Dove cantò Colotti ebbe successo
peccato che con noi non venga spesso.
(Romanelli 1980: 83).
 
Carriettiere e coltivatore diretto originario di Tarquinia (VT), nato nel 1900 e morto nel 1992, veniva soprannominato «il mago del mito e della storia narrativa» da Romanelli. Colotti fu un fine conoscitore della mitologia classica, di Dante e della "materia di Francia". Più versato nella composizione per iscritto che nell'improvvisazione dal palco, fu autore di svariate pubblicazioni tra cui "La capanna del vaccaro" (1934); "Storia di Fiornavante e Dusolina" (1939).
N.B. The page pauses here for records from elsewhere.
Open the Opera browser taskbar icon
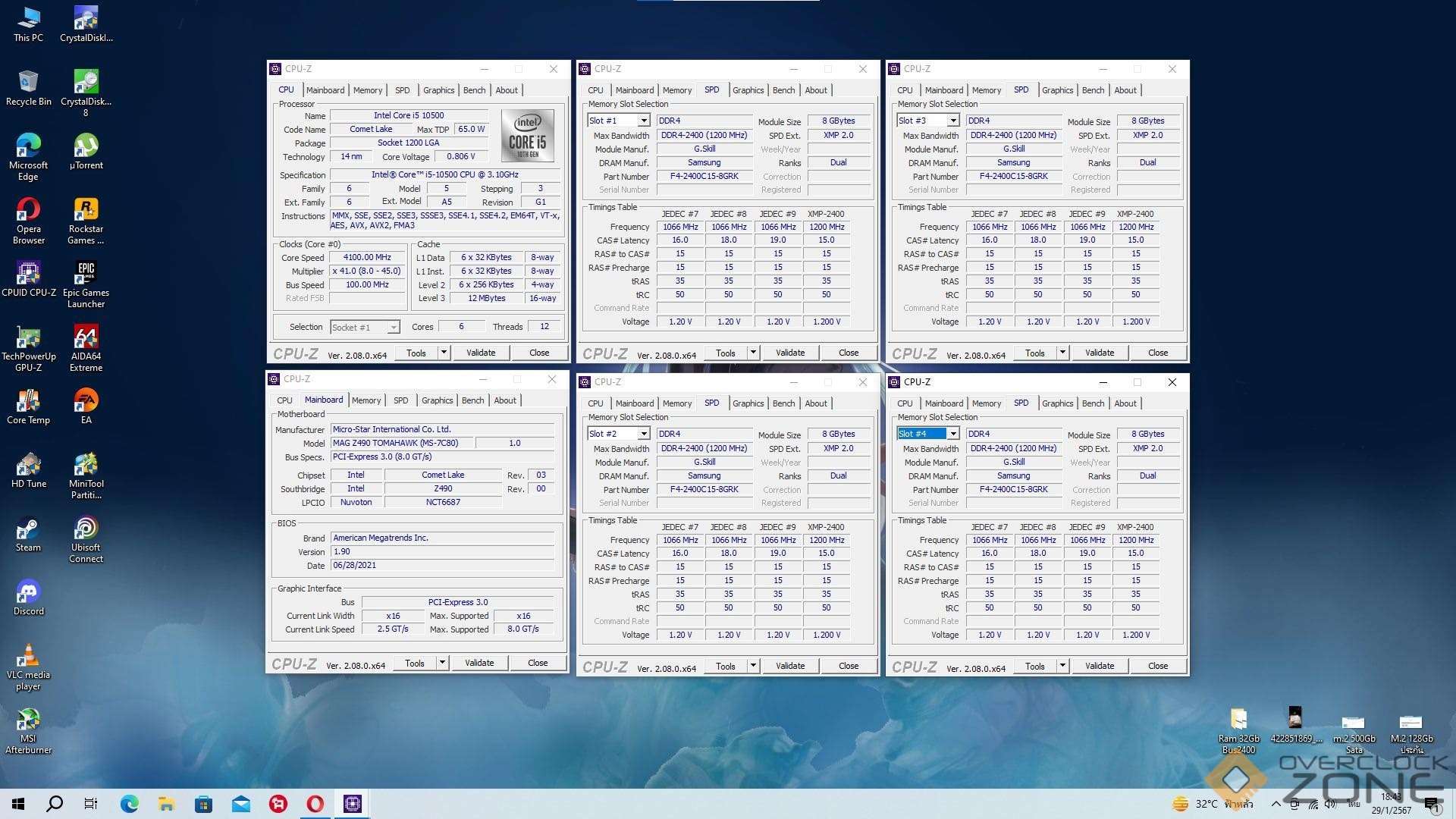 pyautogui.click(x=315, y=803)
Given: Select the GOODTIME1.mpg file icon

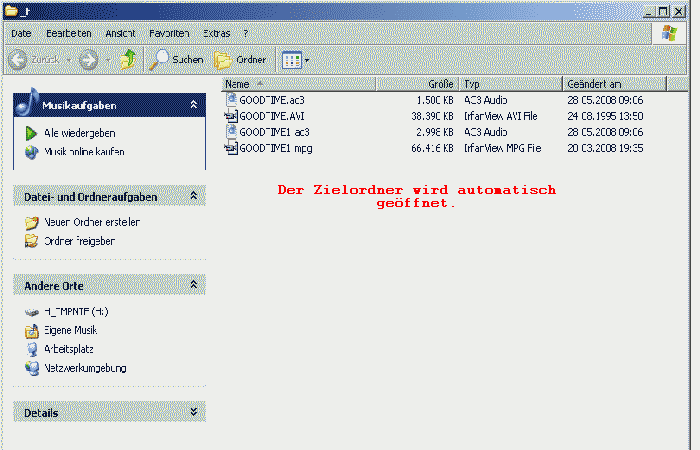Looking at the screenshot, I should (x=231, y=148).
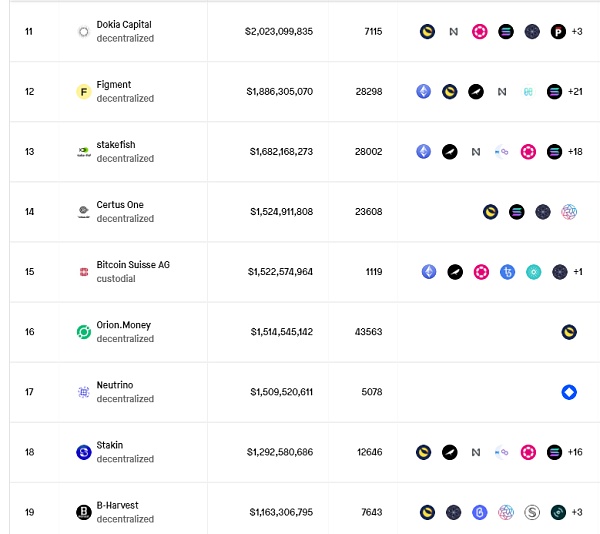Viewport: 600px width, 534px height.
Task: Click the B-Harvest black B logo
Action: click(x=84, y=512)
Nondimeno, fu anche protagonista, insieme al civitavecchiese Angelo Pezzi, più anziano, di un memorabile contrasto pubblico presso il Teatro Etrusco di Tarquinia (1936), dove si distinse uscendone vittorioso. Erede di un importante lascito librario del Marchese Falzacappa, in tarda età si produsse nella creazione di una lunga filza di "ottave cupe" di argomento mitologico, divenendo così, per la ricchezza dei suoi riferimenti letterari, uno dei protagonisti della ricerca di Kezich. Di natura molto schivo, e ancora avvolto, fino agli anni '80, nei panni frusti e scuri del vecchio contadino maremmano, Colotti si produceva in poesia solo nell'angolo più remoto di qualche fraschetta, al riparo da orecchi indiscreti. Amareggiato nell'intimo da un groviglio di vicende familiari non serene, mantenne sempre un contegno modesto e riservatissimo, all'ombra di una fede poetica che lo animava di uno zelo segreto e quasi religioso. Trascorse gli ultimi dieci anni a Pomezia, a casa di uno dei figli, in lento declino. "Con piacere conviene vi descriva, un poeta bravissimo ed amante del mito, e della storia narrativa, conosce ben Vìrgìlìo, Omero e Dante: dotato di natura assaí istintiva tutto ricorda, e spiega nell'istante. Dove cantò Colotti ebbe successo peccato che con noi non venga spesso" (Romanelli, 1980:83). Su di lui si vedano inoltre numerosi studi (Kezich 1986, Kezich 2013 e Colotti 2010).